EXERCISE REQUIREMENTS
With the pictures left out, return exactly the lines from the one containing "Click the Guardar button" through the end of the listing below.
Segment Open
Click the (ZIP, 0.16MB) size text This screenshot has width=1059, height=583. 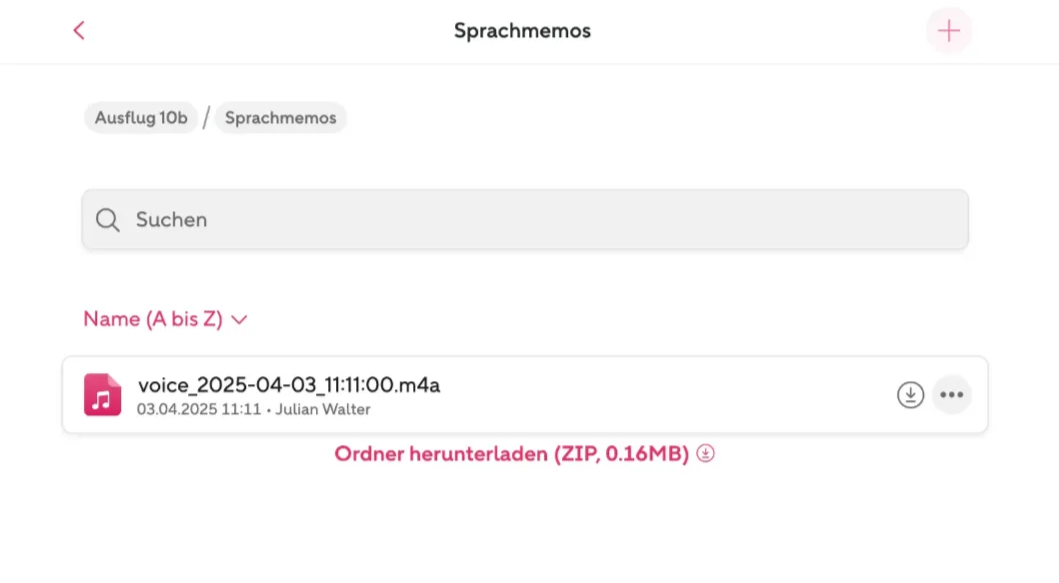(x=621, y=453)
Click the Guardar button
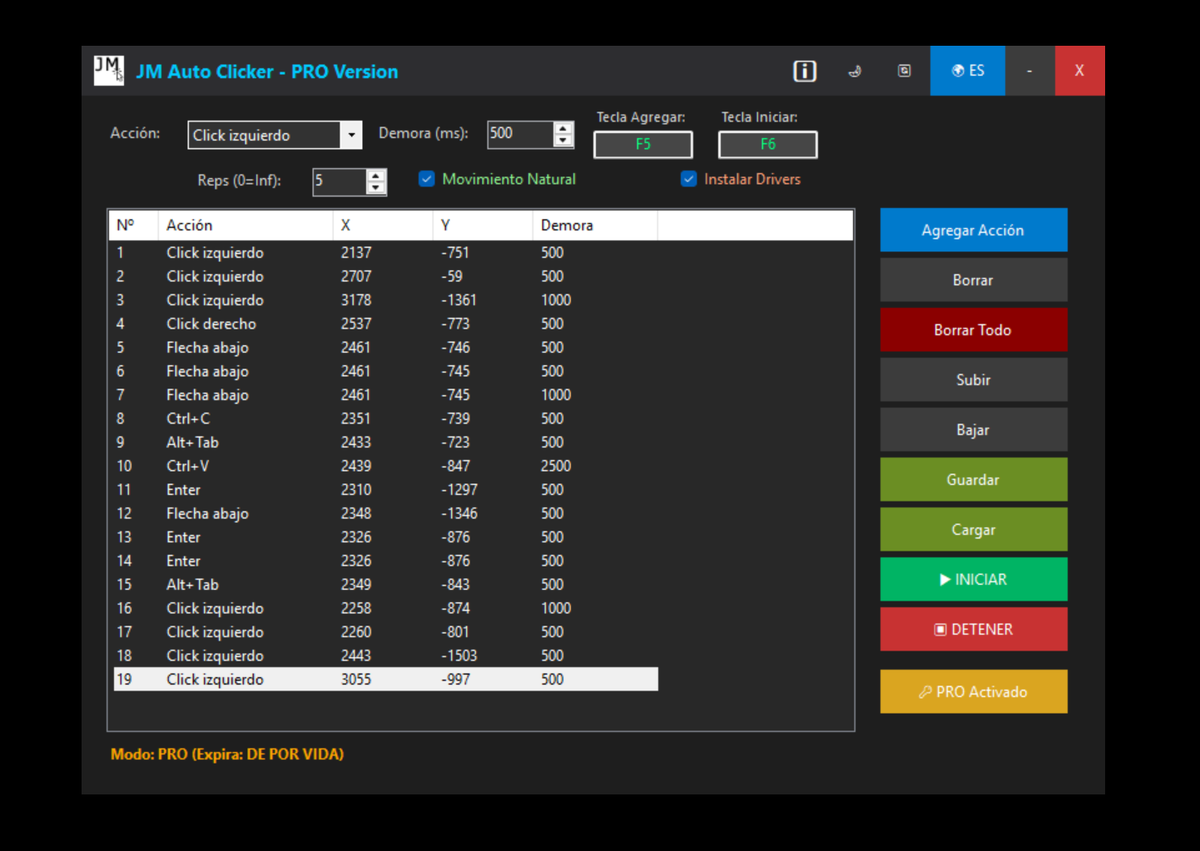The height and width of the screenshot is (851, 1200). [973, 480]
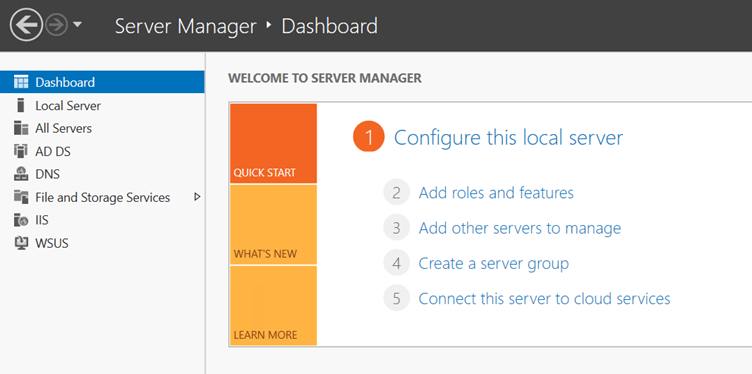The width and height of the screenshot is (752, 374).
Task: Open Configure this local server link
Action: coord(508,138)
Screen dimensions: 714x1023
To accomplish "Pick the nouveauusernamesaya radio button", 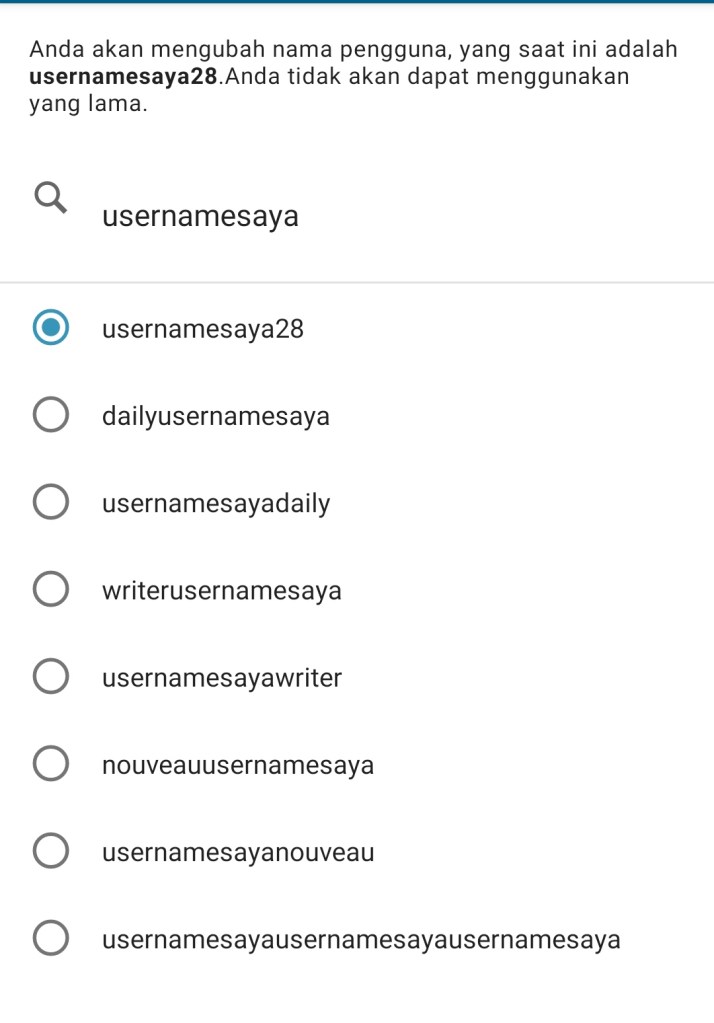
Segment Closed
OUTPUT OF THE TASK
Click the Guardar button
The height and width of the screenshot is (851, 1200). [973, 480]
The width and height of the screenshot is (752, 374).
Task: Open Configure this local server link
Action: coord(508,138)
Screen dimensions: 714x1023
To accomplish "Pick the nouveauusernamesaya radio button", 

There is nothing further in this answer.